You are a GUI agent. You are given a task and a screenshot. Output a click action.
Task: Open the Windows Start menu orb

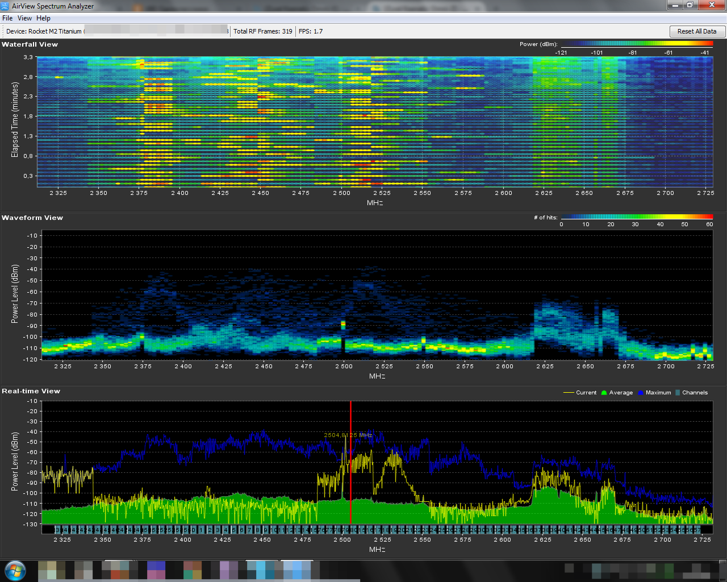(15, 571)
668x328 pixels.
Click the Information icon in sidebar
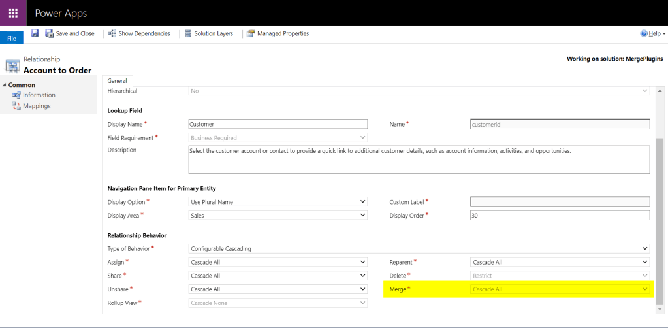pos(16,95)
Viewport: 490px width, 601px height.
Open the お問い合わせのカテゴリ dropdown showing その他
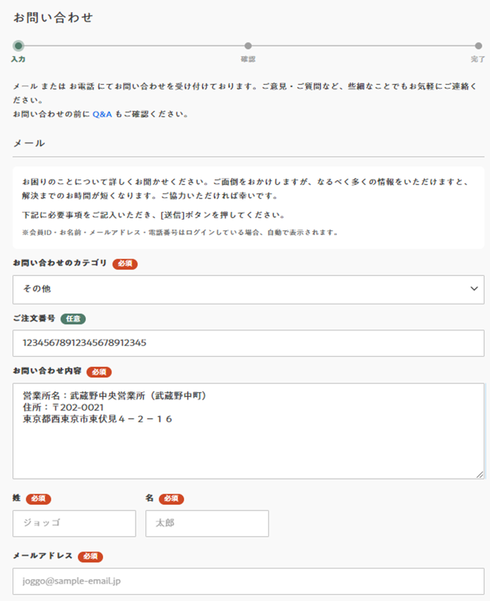pos(240,290)
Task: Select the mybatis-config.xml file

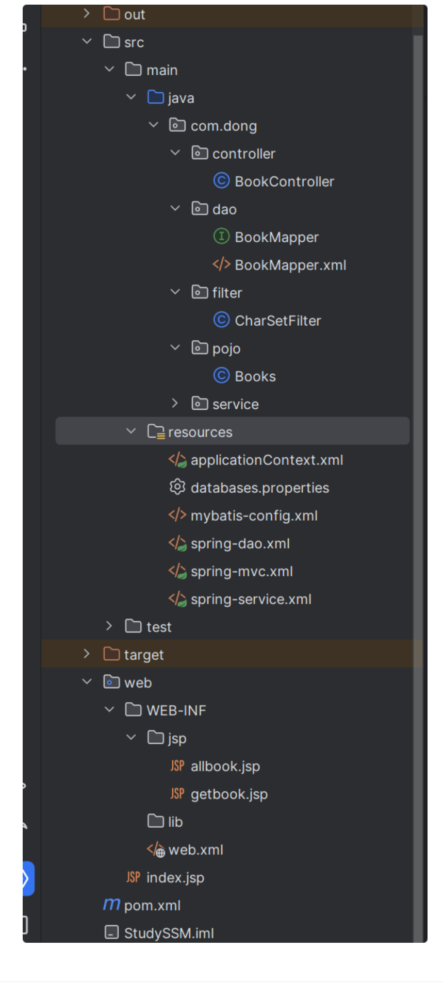Action: point(254,515)
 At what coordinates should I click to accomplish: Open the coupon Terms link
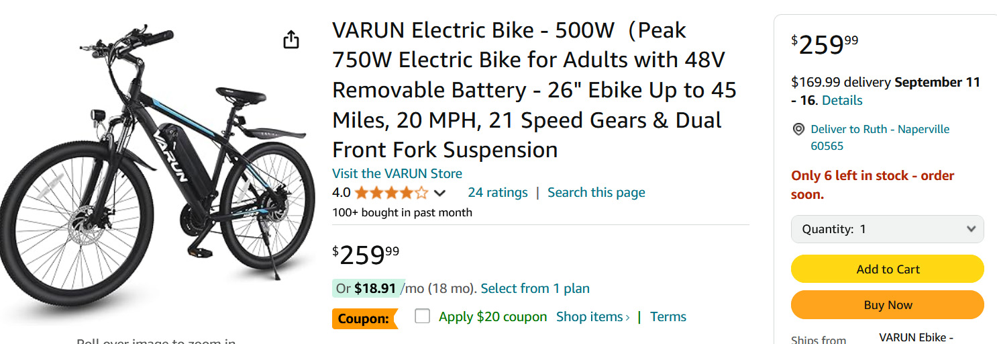(x=668, y=316)
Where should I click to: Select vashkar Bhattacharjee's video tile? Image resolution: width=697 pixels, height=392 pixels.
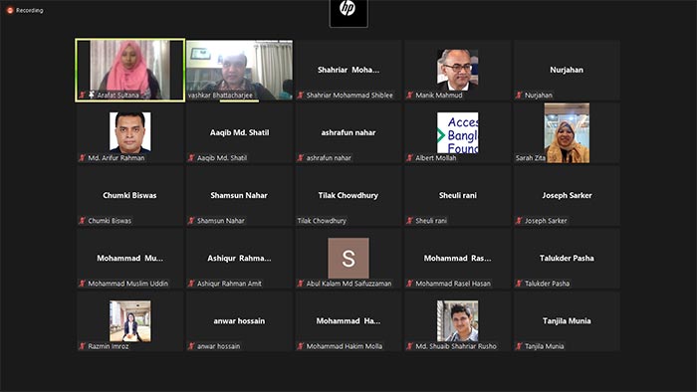click(239, 70)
================================
> _WHAT THIS TASK INVOLVES_
The expected output is the exact run of lines from the one containing "At what coordinates" through the final line of the data above, both ends included, with no pictures.

> _THE COMPLETED TASK_
 At what coordinates should I click to accomplish: Open the coupon Terms link
(x=668, y=316)
Where should I click to: Select vashkar Bhattacharjee's video tile? Image resolution: width=697 pixels, height=392 pixels.
click(239, 70)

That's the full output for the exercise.